Much of our current knowledge of the importance of prenatal nutrition has been derived from animal studies. In the rodent, the impact of maternal nutrition has been shown to induce long-term effects on behavioural, anthropometric and metabolic functions (Freinkel 1980, Lucas 1991). Since the developing fetus is sensitive to environmental conditions that modulate ontogenic pathways, it is thought the maternal metabolic consequences of prenatal undernutrition may modify the developing neural systems that control energy homeostasis in the fetus (Levin 2000).

• Given records:
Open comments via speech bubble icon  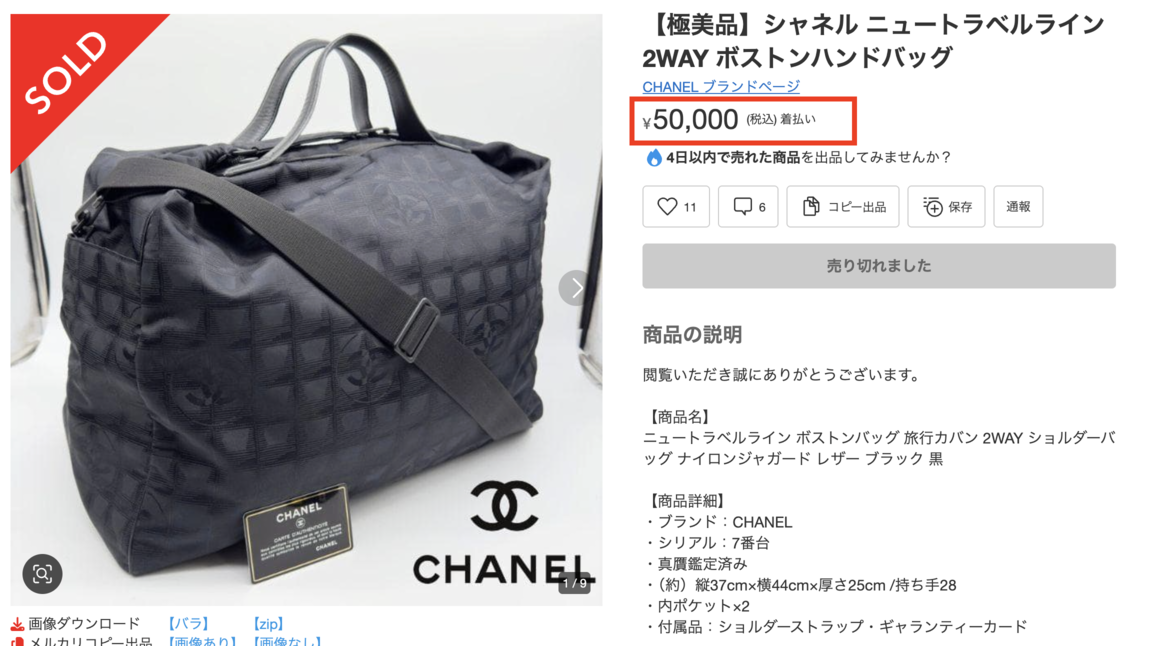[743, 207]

---

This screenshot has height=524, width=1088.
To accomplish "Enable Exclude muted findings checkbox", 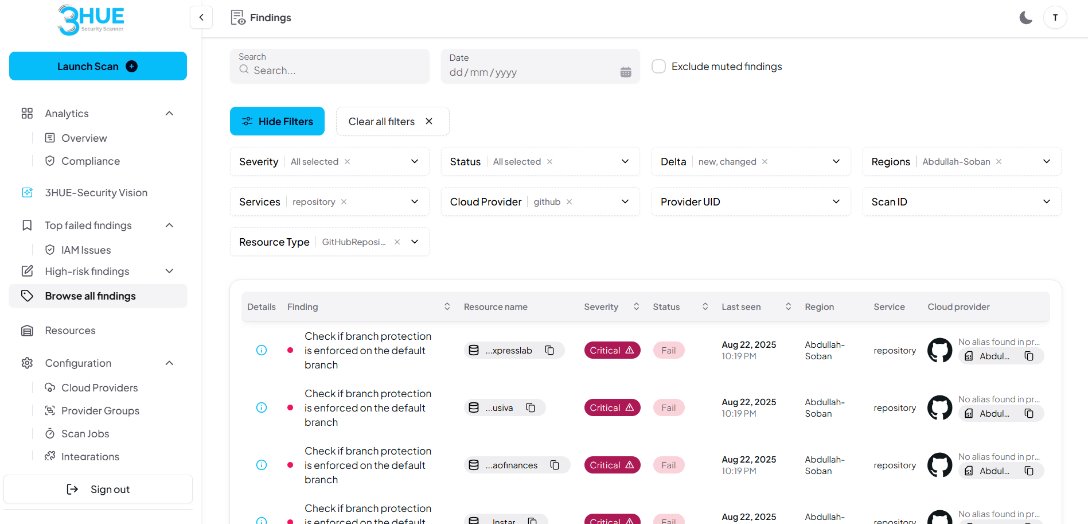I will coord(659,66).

• Tasks for this exercise:
a) Answer these questions about the passage on prenatal nutrition:
(i) From what kind of studies has much current knowledge of the importance of prenatal nutrition been derived?
(ii) In the rodent, on which functions has maternal nutrition been shown to induce long-term effects?
(iii) To what is the developing fetus described as sensitive?
b) Please reproduce the part of the passage on prenatal nutrition that opens with the words containing "Much of our" and closes with "fetus (Levin 2000).".
c) Write what comes next in the passage on prenatal nutrition, beginning after its final sentence.

• Written answers:
a)
(i) Animal studies.
(ii) Behavioural, anthropometric and metabolic functions.
(iii) Environmental conditions that modulate ontogenic pathways.

b)
Much of our current knowledge of the importance of prenatal nutrition has been derived from animal studies. In the rodent, the impact of maternal nutrition has been shown to induce long-term effects on behavioural, anthropometric and metabolic functions (Freinkel 1980, Lucas 1991). Since the developing fetus is sensitive to environmental conditions that modulate ontogenic pathways, it is thought the maternal metabolic consequences of prenatal undernutrition may modify the developing neural systems that control energy homeostasis in the fetus (Levin 2000).

c)
Leptin plays a key role in energy homeostasis and acts on discrete neuroendocrine pathways within the hypothalamus to reduce food intake and body fat content (Mercer et al. 1996, Elmquist et al. 1998b). Leptin is secreted mainly from adipose tissue and acts both in the brain and in the peripheral tissues. Five alternatively spliced forms of the leptin receptor are produced (OBRa–e), of which only OBRb has a long cytoplasmic region that is required for signal transduction. Moreover, evidence is accumulating to suggest that obesity is associated with central leptin resistance (Flier 2004). For this reason, investigations over the past decade have focused on determining the mechanisms involved in the action of leptin on hypothalamic neural circuitry systems involved in energy homeostasis.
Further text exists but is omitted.